= Material for this task =
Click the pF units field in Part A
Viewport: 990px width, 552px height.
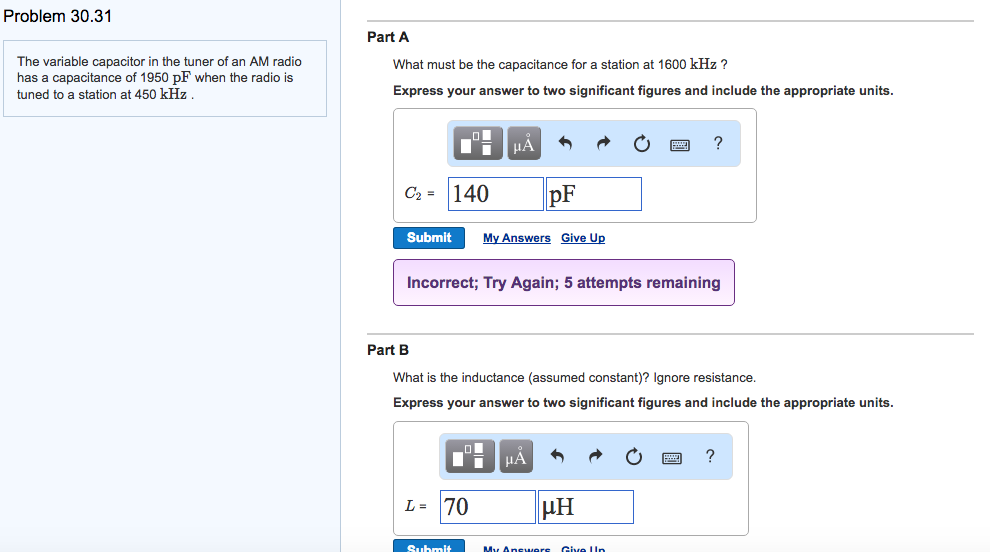[593, 194]
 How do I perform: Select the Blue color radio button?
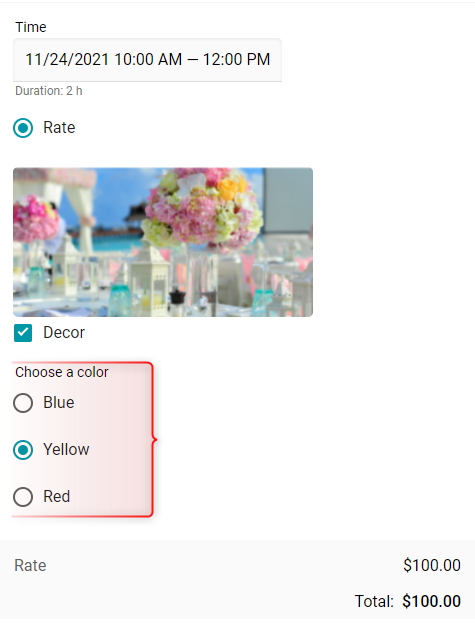click(x=23, y=403)
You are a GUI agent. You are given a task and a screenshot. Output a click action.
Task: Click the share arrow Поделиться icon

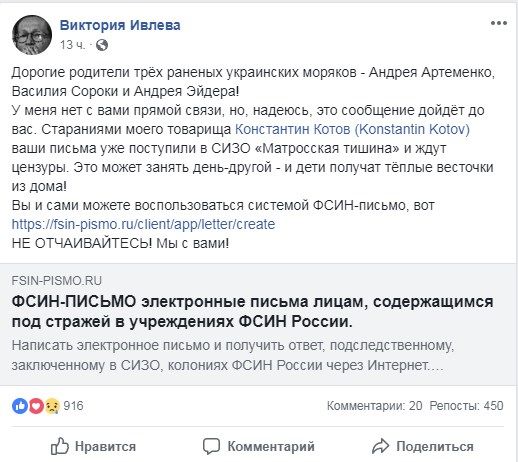[x=380, y=446]
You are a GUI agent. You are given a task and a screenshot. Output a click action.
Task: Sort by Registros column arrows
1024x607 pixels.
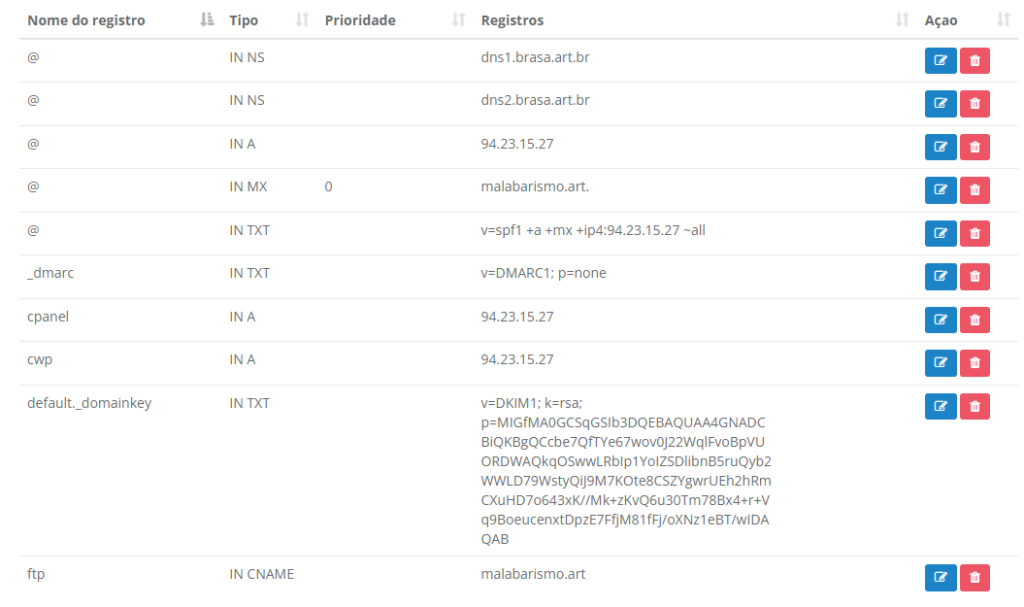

= Requirement =
Return each entry exactly as it stands above, apart from any images.

= Worked solution =
Click the pF units field in Part A
Viewport: 990px width, 552px height.
[593, 194]
 How do I perform: Select the Blue color radio button?
click(x=23, y=403)
You are a GUI agent. You are given a task and a screenshot. Output a click action.
Task: Click the share arrow Поделиться icon

[x=380, y=446]
You are a GUI agent. You are given a task and a screenshot. Output a click action.
Task: Sort by Registros column arrows
1024x607 pixels.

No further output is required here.